HZI / Manfred Rohde
Streptococcus pneumoniae can cause severe respiratory diseases.
The incidence of chronic inflammatory lung diseases is on the rise throughout the world. According to the World Health Organization (WHO), they will become the third leading cause of death worldwide by 2030. So far, there is no reliable therapy, which only reflects the fact that the underlying mechanisms of the disease etiology are not fully understood yet. Researchers from the Helmholtz Centre for Infection Research (HZI) and the Otto von Guericke University Magdeburg are therefore studying lung inflammation in mice and have made an interesting discovery: In chronically inflamed lungs, there is increased transport of protective antibodies onto the lung mucosa, where they protect the lung from hazardous pathogens better than is the case in a healthy lung. Many lung patients may benefit from this insight in the long-term.
Chronic bronchitis, sarcoidosis and pulmonary emphysema have one thing in common: The afflicted patients suffer from chronic lung symptoms. The causes differ quite widely and range from extensive smoking and fine dust-laden air to the intensive exposure to open fires, e.g. while cooking daily meals, which is the case for more than half of the population of the world. "In many cases, this leads to progressive destruction of the lung tissue for which medicine has no remedy at this time," says Prof Dunja Bruder from the Institute for Medical Microbiology and Hospital Hygiene of the Otto von Guericke University Magdeburg. Bruder is also the head of the "Immune Regulation" research group at the HZI.

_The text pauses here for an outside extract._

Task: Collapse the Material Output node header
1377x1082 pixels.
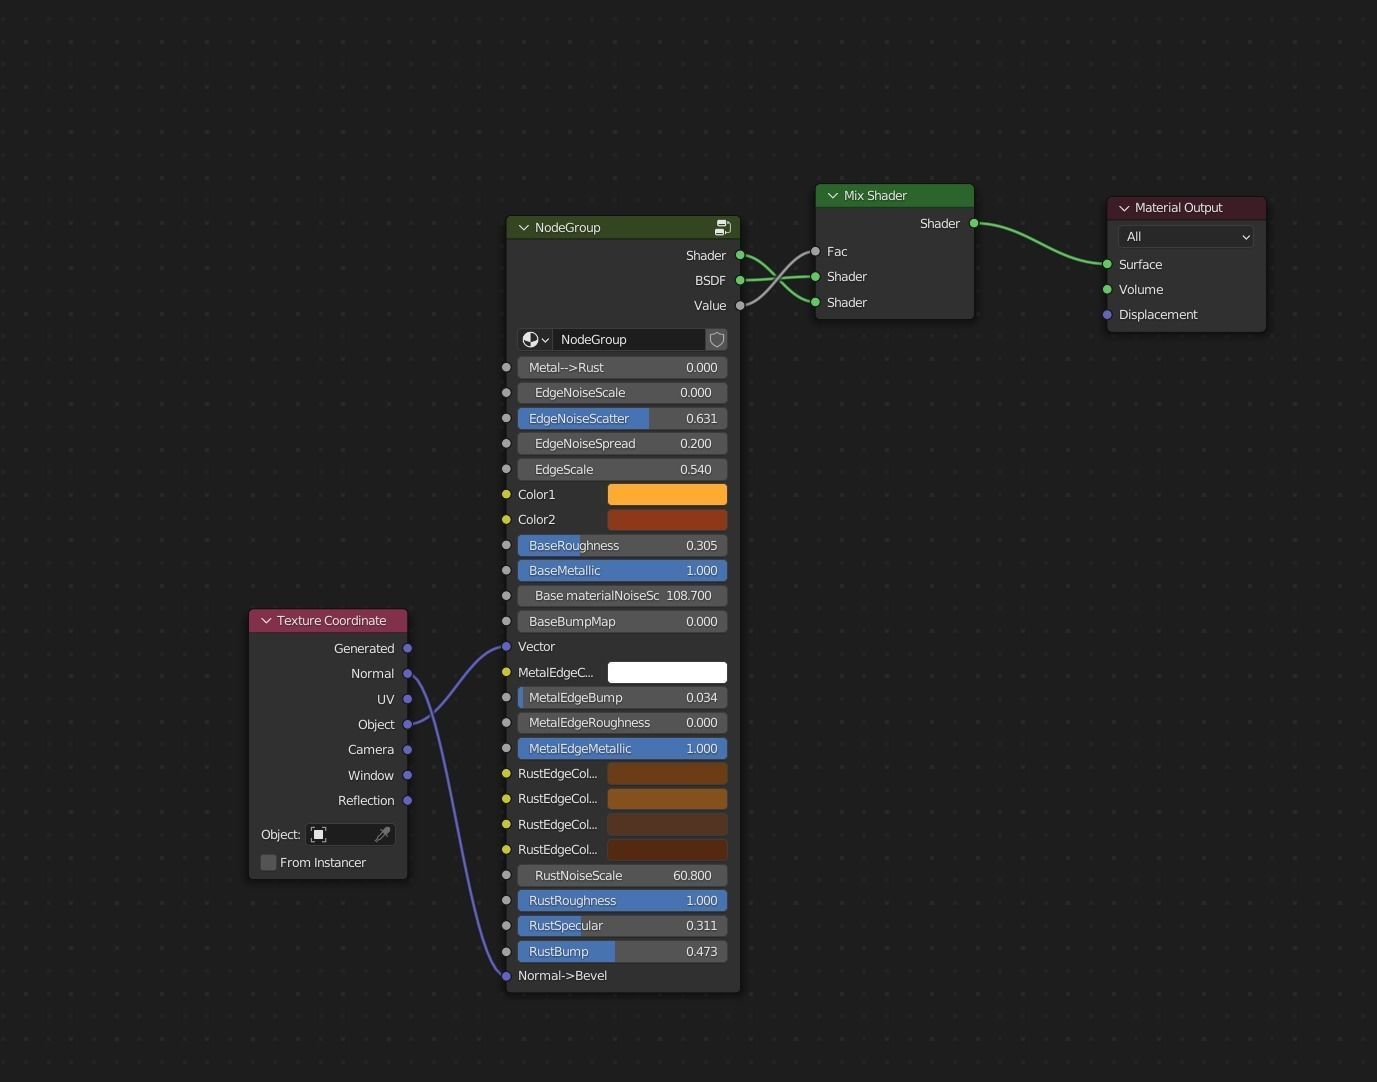Action: [x=1124, y=207]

The pre-damaged lung tissue often no longer provides effective protection from pathogens such that afflicted patients become particularly sensitive to these sometimes life-threatening respiratory infections. "However, there is another group of lung patients that don't seem to be afflicted by these infections at all. These individuals appear to be better protected despite their chronic lung disease," says Bruder.
Dr Julia Boehme, a scientist in Bruder's laboratory, may have detected the cause of this phenomenon. She studied mice with chronic lung inflammation, focusing on the soluble components of the lung mucosa. These investigations were conducted in close cooperation with the "Cellular Proteome Research" group of Prof Lothar Jänsch at the HZI. "In these mice, we found the concentration of secretory antibodies on the mucosa of the lung to be much higher than in healthy animals," says Boehme.

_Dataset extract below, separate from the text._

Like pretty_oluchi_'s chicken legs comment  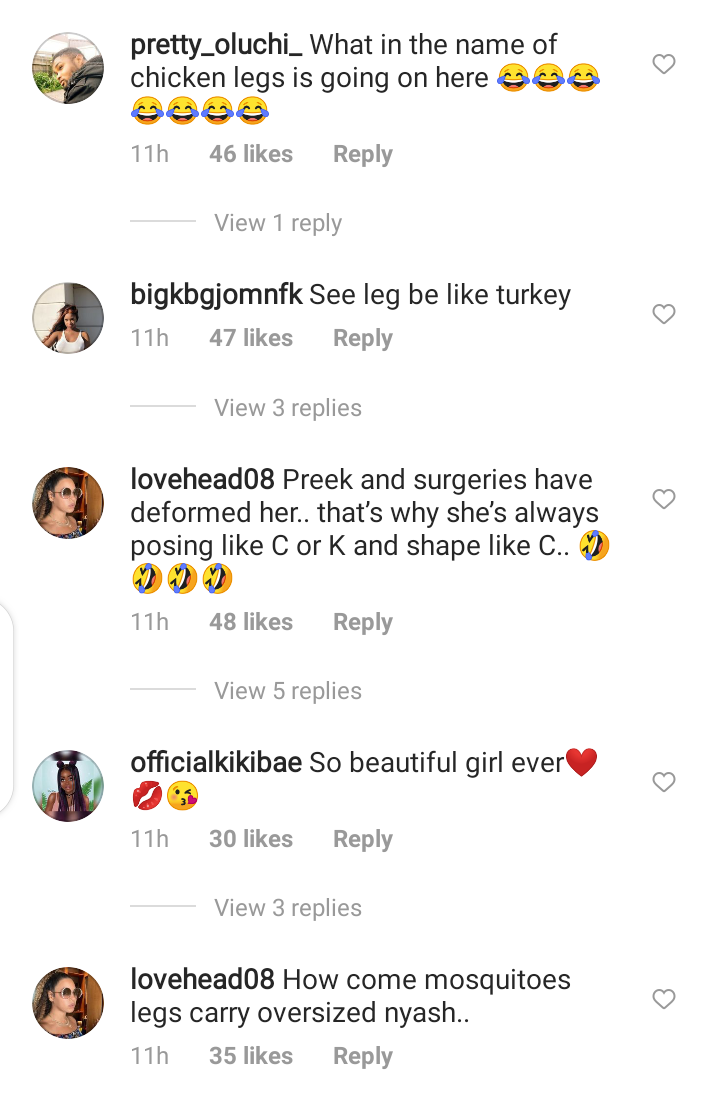663,65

The so-called natural antibodies are special in that they bind to a broad range of pathogens before these pathogens can exert their harmful effects and invade the body. In fact, it was found that mice with lung diseases have an increased level of protection with respect to infection by Streptococcus pneumoniae, one of the major bacterial respiratory pathogens. In search of the cause for this phenomenon, the scientists made an interesting finding regarding the reason of the augmented immune defense in the lung. "Our experiments revealed that a certain transport protein called pIgR (polymeric immunoglobulin receptor) is produced at elevated levels by the epithelial cells in the inflamed lung. This protein is known to transport secretory antibodies from the lung tissue into the pulmonary alveoli," says Boehme. This means that the scientists found more protective antibodies in mice with chronic inflammation of the lung right at the place at which many pathogens attempt to invade the body.

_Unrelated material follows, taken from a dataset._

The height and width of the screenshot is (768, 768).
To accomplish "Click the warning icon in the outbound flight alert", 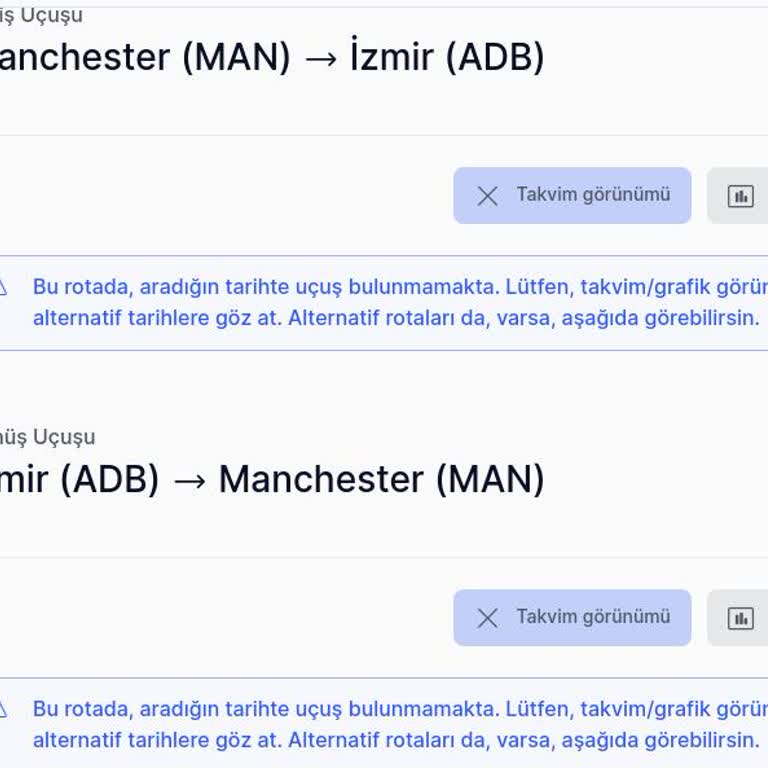I will coord(2,287).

The chronic inflammation of the lung appears to be responsible for the increased production of the antibody transporter pIgR. The researchers hypothesize this molecule to be one probable mechanism involved in the riddle of these two patient groups. "It is possible that the extent of the production of this transport protein on the mucosa of the lung is the difference between the two patient groups," says Dr Andreas Jeron, who also is a scientist in Bruder's laboratory and a contributor of the study. "Maybe one group of patients can combat infections through an elevated level of antibody protection on the mucosa of their lungs, whereas the other group is unprotected.“
But Dunja Bruder also warns against over-generalization: "The difficulty is that each patient needs to be examined individually. One of the factors to be considered is the severity of the chronic inflammation of the lung. Presumably, a relatively mild inflammation of the lung provides better protection from infection, whereas more serious courses of the disease no longer have this effect."
The researchers now want to find out in future experiments if the production of pIgR, and therefore the transport of antibodies into the pulmonary alveoli, can be increased therapeutically by specific treatments. Although this would not mitigate the pre-existing lung inflammation, it may confer prophylactic protection against various respiratory pathogens to many patients.